Correlation Between BMO Covered and BMO Global
Can any of the company-specific risk be diversified away by investing in both BMO Covered and BMO Global at the same time? Although using a correlation coefficient on its own may not help to predict future stock returns, this module helps to understand the diversifiable risk of combining BMO Covered and BMO Global into the same portfolio, which is an essential part of the fundamental portfolio management process.
By analyzing existing cross correlation between BMO Covered Call and BMO Global High, you can compare the effects of market volatilities on BMO Covered and BMO Global and check how they will diversify away market risk if combined in the same portfolio for a given time horizon. You can also utilize pair trading strategies of matching a long position in BMO Covered with a short position of BMO Global. Check out your portfolio center. Please also check ongoing floating volatility patterns of BMO Covered and BMO Global.
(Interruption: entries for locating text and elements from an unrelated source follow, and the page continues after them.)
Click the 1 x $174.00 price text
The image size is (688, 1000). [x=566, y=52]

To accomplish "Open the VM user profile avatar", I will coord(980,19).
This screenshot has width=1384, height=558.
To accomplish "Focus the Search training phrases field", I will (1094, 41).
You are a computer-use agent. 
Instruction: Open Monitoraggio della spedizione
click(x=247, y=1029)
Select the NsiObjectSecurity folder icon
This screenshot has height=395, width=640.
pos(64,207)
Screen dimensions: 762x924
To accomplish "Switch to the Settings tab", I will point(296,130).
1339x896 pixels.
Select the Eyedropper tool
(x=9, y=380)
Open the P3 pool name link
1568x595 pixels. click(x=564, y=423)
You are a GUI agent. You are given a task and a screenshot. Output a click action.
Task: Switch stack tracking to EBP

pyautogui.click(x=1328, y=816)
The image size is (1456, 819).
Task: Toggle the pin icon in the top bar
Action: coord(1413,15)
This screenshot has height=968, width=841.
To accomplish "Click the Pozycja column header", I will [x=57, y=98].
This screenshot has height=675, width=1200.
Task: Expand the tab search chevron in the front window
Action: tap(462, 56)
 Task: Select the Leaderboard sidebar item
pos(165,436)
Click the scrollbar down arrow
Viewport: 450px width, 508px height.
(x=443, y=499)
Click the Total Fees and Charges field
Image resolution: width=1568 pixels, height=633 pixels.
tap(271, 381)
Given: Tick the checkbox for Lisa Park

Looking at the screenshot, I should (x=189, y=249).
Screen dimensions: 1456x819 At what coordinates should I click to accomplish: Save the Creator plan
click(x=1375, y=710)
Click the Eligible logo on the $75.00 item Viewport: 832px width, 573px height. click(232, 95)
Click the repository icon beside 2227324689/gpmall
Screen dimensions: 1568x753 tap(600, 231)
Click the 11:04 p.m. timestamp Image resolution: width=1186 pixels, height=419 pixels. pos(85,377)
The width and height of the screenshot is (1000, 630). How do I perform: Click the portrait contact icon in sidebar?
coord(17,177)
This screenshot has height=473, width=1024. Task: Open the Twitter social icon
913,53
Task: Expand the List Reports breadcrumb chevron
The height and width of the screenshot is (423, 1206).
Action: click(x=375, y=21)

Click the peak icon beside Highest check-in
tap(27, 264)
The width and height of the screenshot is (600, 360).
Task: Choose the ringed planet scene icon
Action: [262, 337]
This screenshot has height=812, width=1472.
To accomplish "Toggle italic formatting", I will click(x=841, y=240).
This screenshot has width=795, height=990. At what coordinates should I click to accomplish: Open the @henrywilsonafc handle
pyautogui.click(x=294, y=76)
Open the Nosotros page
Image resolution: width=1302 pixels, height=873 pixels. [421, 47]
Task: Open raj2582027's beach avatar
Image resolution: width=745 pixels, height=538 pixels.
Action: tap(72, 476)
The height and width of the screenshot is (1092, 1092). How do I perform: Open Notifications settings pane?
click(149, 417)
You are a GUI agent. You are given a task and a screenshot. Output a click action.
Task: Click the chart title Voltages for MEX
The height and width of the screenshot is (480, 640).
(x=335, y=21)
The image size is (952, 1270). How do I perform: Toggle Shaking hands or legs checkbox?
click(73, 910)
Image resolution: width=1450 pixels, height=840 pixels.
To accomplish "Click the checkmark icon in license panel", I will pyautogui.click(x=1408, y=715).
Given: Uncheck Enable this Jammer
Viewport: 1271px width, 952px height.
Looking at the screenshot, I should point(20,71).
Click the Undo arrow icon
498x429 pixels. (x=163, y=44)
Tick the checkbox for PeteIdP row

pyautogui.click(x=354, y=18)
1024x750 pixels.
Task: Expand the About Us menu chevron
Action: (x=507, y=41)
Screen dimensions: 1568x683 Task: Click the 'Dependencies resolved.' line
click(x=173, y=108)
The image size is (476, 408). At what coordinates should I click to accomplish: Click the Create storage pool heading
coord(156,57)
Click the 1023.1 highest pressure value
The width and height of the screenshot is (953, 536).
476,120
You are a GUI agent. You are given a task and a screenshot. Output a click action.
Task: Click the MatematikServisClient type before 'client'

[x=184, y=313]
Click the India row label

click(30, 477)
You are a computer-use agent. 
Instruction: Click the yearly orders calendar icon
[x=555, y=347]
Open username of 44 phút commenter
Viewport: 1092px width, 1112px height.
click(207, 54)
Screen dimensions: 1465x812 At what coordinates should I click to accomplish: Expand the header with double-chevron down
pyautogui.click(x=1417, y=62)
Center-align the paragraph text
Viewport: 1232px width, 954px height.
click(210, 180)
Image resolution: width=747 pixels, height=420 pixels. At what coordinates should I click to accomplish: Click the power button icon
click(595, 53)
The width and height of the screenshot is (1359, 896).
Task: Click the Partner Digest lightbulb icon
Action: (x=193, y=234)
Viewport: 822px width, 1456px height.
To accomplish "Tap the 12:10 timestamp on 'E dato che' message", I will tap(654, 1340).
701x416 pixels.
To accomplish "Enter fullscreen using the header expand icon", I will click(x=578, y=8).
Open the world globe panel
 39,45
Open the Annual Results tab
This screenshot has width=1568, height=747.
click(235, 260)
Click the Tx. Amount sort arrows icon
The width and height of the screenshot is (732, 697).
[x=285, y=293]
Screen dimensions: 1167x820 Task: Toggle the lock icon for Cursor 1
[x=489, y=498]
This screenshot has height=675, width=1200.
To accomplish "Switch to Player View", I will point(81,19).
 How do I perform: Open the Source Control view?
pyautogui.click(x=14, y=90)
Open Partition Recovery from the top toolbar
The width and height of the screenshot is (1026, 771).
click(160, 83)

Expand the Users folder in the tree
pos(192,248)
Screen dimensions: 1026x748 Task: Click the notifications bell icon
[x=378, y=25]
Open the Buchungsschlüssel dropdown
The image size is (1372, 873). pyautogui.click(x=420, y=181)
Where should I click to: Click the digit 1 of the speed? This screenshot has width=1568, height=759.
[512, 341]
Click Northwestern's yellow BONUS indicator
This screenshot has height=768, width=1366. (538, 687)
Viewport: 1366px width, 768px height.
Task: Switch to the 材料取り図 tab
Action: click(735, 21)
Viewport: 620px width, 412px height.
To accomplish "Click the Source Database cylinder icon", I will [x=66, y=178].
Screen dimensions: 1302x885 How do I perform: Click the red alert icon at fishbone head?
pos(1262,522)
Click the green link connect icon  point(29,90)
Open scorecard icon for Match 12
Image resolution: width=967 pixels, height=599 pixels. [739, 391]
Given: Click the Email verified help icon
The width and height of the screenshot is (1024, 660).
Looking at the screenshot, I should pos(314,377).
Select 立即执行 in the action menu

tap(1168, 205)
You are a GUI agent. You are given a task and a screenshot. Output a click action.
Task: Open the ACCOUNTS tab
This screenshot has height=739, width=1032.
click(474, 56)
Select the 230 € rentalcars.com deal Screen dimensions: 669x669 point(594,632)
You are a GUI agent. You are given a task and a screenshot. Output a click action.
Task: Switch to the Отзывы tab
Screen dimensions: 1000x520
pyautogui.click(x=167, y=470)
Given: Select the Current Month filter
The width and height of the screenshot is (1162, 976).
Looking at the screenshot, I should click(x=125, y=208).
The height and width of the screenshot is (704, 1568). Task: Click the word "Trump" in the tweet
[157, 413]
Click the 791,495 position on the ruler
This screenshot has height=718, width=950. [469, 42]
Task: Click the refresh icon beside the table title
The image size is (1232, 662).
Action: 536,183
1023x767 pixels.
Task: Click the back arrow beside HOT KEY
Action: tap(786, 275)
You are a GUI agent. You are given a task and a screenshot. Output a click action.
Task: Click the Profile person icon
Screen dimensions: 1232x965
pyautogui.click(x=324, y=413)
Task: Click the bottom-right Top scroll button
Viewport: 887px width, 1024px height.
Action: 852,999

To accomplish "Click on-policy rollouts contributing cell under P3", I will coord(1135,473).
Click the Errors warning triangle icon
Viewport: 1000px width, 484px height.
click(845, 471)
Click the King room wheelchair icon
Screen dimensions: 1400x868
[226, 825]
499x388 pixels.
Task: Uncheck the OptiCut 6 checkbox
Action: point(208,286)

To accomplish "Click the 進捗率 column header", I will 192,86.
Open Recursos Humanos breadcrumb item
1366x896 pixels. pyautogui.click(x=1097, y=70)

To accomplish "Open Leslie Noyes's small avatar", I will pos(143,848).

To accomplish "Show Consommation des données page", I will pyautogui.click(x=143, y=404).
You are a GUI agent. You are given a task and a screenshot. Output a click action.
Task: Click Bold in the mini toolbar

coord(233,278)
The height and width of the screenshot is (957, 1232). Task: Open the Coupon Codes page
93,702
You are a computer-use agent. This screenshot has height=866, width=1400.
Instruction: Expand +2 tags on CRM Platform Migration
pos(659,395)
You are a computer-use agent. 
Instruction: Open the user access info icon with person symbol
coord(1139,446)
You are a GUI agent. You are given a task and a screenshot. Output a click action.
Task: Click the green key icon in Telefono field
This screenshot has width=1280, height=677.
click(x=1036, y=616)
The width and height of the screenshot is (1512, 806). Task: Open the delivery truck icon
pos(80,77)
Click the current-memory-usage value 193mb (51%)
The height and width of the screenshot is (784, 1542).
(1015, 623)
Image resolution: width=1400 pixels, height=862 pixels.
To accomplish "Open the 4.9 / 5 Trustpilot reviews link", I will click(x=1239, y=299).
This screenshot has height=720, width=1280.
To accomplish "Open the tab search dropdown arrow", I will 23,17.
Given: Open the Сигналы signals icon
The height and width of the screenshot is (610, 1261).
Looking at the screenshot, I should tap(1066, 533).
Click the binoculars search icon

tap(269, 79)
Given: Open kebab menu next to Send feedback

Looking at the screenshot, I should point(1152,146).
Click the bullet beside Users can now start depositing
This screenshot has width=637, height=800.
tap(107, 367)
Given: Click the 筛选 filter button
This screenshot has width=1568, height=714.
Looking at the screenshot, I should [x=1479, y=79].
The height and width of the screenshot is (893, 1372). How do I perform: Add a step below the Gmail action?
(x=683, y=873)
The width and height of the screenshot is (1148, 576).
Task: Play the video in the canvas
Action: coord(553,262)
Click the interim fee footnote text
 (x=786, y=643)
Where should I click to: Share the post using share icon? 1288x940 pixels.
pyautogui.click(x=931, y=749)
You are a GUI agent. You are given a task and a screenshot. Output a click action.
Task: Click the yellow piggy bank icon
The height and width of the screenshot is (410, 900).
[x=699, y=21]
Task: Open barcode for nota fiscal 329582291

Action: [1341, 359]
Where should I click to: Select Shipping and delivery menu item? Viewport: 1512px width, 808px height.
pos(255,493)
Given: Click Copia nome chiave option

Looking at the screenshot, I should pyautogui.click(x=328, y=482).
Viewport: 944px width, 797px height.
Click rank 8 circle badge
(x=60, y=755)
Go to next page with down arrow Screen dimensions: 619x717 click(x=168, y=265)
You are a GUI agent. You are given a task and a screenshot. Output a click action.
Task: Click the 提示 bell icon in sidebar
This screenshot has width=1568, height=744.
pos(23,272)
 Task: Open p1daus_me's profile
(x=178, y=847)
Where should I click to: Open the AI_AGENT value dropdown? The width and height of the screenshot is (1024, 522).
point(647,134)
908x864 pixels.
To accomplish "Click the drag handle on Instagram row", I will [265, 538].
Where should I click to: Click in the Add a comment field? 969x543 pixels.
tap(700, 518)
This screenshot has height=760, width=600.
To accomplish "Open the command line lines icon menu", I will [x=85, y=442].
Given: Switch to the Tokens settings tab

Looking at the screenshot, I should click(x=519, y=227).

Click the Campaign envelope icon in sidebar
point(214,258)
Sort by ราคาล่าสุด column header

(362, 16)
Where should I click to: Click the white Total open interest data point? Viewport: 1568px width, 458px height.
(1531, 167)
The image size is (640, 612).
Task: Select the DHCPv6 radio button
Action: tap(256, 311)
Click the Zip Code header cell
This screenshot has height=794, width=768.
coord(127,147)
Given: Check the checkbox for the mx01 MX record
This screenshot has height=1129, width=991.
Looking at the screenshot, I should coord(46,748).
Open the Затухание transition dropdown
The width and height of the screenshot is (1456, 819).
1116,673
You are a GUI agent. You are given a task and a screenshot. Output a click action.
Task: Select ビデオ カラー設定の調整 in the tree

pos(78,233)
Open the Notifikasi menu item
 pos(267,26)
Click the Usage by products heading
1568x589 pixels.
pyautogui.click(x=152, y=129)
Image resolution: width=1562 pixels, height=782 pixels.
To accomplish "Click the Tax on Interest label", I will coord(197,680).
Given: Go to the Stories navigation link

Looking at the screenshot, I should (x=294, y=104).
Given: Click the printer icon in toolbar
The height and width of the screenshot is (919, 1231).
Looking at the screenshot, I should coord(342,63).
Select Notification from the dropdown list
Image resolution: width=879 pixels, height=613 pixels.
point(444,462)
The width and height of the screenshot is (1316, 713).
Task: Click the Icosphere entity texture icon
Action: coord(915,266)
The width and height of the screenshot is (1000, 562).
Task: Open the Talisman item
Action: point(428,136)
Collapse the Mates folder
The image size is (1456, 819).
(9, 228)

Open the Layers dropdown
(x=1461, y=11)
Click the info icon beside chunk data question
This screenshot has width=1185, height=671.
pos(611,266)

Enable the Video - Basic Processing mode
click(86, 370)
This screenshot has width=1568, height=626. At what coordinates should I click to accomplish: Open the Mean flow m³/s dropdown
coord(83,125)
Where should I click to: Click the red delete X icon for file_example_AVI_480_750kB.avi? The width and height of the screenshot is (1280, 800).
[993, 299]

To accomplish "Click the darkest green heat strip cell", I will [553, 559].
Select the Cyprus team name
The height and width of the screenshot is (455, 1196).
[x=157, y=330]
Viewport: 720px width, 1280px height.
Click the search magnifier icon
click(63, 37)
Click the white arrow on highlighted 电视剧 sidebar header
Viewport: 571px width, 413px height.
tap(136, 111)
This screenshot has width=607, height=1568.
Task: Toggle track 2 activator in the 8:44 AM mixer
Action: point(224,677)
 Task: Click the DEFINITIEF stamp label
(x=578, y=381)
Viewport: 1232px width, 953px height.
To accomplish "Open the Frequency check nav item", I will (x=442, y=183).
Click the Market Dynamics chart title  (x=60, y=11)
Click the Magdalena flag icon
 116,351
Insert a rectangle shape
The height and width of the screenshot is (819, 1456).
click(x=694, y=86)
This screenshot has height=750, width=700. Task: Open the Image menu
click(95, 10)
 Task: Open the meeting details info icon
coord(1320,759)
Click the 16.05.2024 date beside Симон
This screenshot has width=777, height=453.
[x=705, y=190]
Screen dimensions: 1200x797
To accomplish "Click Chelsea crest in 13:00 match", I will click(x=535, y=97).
Diversification Opportunities for BMO Covered and BMO Global
0.88 | Correlation Coefficient |
Very poor diversification
The 3 months correlation between BMO and BMO is 0.88. Overlapping area represents the amount of risk that can be diversified away by holding BMO Covered Call and BMO Global High in the same portfolio, assuming nothing else is changed. The correlation between historical prices or returns on BMO Global High and BMO Covered is a relative statistical measure of the degree to which these equity instruments tend to move together. The correlation coefficient measures the extent to which returns on BMO Covered Call are associated (or correlated) with BMO Global. Values of the correlation coefficient range from -1 to +1, where. The correlation of zero (0) is possible when the price movement of BMO Global High has no effect on the direction of BMO Covered i.e., BMO Covered and BMO Global go up and down completely randomly.
Pair Corralation between BMO Covered and BMO Global
Assuming the 90 days trading horizon BMO Covered Call is expected to generate 2.82 times more return on investment than BMO Global. However, BMO Covered is 2.82 times more volatile than BMO Global High. It trades about 0.21 of its potential returns per unit of risk. BMO Global High is currently generating about 0.19 per unit of risk. If you would invest 2,188 in BMO Covered Call on September 2, 2024 and sell it today you would earn a total of 463.00 from holding BMO Covered Call or generate 21.16% return on investment over 90 days.
Time Period | 3 Months [change] |
Direction | Moves Together |
Strength | Strong |
Accuracy | 100.0% |
Values | Daily Returns |
BMO Covered Call vs. BMO Global High
Performance |
Timeline |
BMO Covered Call |
BMO Global High |
BMO Covered and BMO Global Volatility Contrast
Predicted Return Density |
Returns |
Pair Trading with BMO Covered and BMO Global
The main advantage of trading using opposite BMO Covered and BMO Global positions is that it hedges away some unsystematic risk. Because of two separate transactions, even if BMO Covered position performs unexpectedly, BMO Global can make up some of the losses. Pair trading also minimizes risk from directional movements in the market. For example, if an entire industry or sector drops because of unexpected headlines, the short position in BMO Global will offset losses from the drop in BMO Global's long position.BMO Covered vs. BMO Canadian Dividend | BMO Covered vs. BMO Covered Call | BMO Covered vs. BMO Canadian High | BMO Covered vs. BMO NASDAQ 100 |
BMO Global vs. BMO Short Term Bond | BMO Global vs. BMO Canadian Bank | BMO Global vs. BMO Aggregate Bond | BMO Global vs. BMO Balanced ETF |
Check out your portfolio center.Note that this page's information should be used as a complementary analysis to find the right mix of equity instruments to add to your existing portfolios or create a brand new portfolio. You can also try the Portfolio Dashboard module to portfolio dashboard that provides centralized access to all your investments.